This is not very cutting edge, nor all THAT exciting – but it seemed worth putting the things together into one post for someone else who encounters the same scenario.
The problem is this: You have a stream of data-points coming in, you do not know how many points and you do not know the range of the numbers. You would like to draw a pretty little graph of this data. Since there is an unknown number of points, but potentially massive, you cannot keep all numbers in memory, so look at each once and pass it on. It’s essentially an “online (learning) scenario. The goal here is to draw small graph to give an idea of the trend of the data, not careful analysis – so a fair bit of approximation is ok.
In our case the numbers are sensors readings from agricultural machines, coming in through ISOXML (you probably really don’t want to go there, but it’s all in ISO 11783) documents. The machine makes readings every second, which adds up when it drives for days. This isn’t quite BIG DATA, but there may be millions of points, and in our case we want to run on a fairly standard PC, so an online approach was called for.
For the first and simplest problem, you have data coming in at regular intervals, and you want a (much) shorter array of values to plot. This class keeps an array of some length N, at first we just fill it with the incoming numbers. If we see more than N numbers, we “zoom out” by a factor of two, rewrite the N numbers we’ve seen to N/2 numbers by averaging them, and from now on, every two incoming numbers are averaged into each cell in our array. Until we reach N*2 numbers, then we zoom out again, now averaging every 4 numbers, etc. Rewriting the array is a bit of work, but it only happens log(your total number of points) times.
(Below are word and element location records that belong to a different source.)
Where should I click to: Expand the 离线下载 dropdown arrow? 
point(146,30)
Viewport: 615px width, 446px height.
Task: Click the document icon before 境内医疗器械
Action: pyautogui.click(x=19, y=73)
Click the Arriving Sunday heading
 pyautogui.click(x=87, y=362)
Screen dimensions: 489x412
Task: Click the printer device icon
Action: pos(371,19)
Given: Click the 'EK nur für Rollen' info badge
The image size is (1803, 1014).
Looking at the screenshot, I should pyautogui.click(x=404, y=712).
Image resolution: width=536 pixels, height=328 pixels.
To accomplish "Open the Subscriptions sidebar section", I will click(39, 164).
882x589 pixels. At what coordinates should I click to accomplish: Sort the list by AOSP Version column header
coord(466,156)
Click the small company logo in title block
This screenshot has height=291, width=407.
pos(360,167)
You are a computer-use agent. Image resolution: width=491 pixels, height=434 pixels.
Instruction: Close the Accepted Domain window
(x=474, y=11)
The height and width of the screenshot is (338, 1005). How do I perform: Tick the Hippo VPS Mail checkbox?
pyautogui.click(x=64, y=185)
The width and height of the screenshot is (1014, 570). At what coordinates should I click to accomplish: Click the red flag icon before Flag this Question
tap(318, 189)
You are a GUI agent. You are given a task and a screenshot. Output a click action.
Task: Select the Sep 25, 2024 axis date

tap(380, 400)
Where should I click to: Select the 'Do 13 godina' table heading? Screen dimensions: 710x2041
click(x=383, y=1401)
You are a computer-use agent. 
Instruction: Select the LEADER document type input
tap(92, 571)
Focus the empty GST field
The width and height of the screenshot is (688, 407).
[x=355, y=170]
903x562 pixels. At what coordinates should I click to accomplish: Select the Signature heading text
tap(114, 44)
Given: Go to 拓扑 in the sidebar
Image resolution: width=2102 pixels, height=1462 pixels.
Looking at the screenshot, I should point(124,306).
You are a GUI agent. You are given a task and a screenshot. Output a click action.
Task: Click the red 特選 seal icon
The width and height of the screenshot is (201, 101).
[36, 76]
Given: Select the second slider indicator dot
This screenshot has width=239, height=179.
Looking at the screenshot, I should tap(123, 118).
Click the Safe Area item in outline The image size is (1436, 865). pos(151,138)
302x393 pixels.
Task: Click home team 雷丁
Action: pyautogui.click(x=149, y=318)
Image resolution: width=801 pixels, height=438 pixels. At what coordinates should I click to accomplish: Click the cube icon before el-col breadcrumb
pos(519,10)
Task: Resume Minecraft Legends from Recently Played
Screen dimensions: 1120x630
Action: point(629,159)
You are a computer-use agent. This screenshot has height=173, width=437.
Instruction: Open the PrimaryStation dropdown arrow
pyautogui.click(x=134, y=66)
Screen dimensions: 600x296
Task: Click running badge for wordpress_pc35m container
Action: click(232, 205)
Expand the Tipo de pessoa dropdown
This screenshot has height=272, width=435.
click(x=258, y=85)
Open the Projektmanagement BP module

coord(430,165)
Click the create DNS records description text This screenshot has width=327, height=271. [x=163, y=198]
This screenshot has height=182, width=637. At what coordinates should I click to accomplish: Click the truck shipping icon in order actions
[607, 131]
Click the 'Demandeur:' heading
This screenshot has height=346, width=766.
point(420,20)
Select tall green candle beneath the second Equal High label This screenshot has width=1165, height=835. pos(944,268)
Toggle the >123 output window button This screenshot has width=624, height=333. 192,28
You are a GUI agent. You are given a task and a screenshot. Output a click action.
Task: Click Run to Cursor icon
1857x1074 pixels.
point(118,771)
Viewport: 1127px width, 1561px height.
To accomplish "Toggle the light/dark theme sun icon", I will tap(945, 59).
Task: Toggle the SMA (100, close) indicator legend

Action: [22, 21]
In the end you end up with somewhere between N/2 and N points.
/**
* Create a summary time-series of some time-series of unspecified length.
*
* The final time-series will be somewhere between N/2 and N long
* (Unless less numbers are given of course)
*
* For example:
* TimeLogSummariser t = new DDISummaryGraph.TimeLogSummariser(4);
* for (int i=1; i<20; i++) t.add(i);
* => [3.0, 7.25, 18.0]
*
*/
public class TimeLogSummariser {
double data[];
int N;
int n=1;
int i=0;
public TimeLogSummariser(int N) {
if (N%2 != 0 ) N++;
this.N=N;
data=new double[N];
}
public void zoomOut() {
for (int j=0;j<N/2;j++) data[j]=(data[j*2]+data[2*j+1])/2;
for (int j=N/2;j<N;j++) data[j]=0;
n*=2;
}
public void add(double d) {
int j=i%n;
int idx=i/n;
if (idx>=N) {
zoomOut();
j=i%n;
idx=i/n;
}
data[idx]=(data[idx]*j+d)/(j+1);
i++;
}
public double[] getData() {
return Arrays.copyOfRange(data, 0, i/n+1);
}
}
Now, after programming this I realised that most of my tractor-sensor data actually does not come in at regular intervals. You’ll get stuff every second for a while, then suddenly a 3 second gap, or a 10 minute smoke-break or a 40 minute lunch-break. Treating every point as equal does not give you the graph you want. This only makes things slightly more complicated though, instead always stepping one step in the array, the step depends on the difference in time between the two points. We assume (and hope) that data always arrives in sequential order. Also, since we may take many steps at once now, we may need to “zoom out” more than once to fit in the array. Otherwise the code is almost the same:
/**
* Create a summary time-series of some time-series of unspecified length.
*
* The final time-series will be somewhere between N/2 and N long
* (Unless less numbers are given of course)
*
* This class will do correctly do averages over time.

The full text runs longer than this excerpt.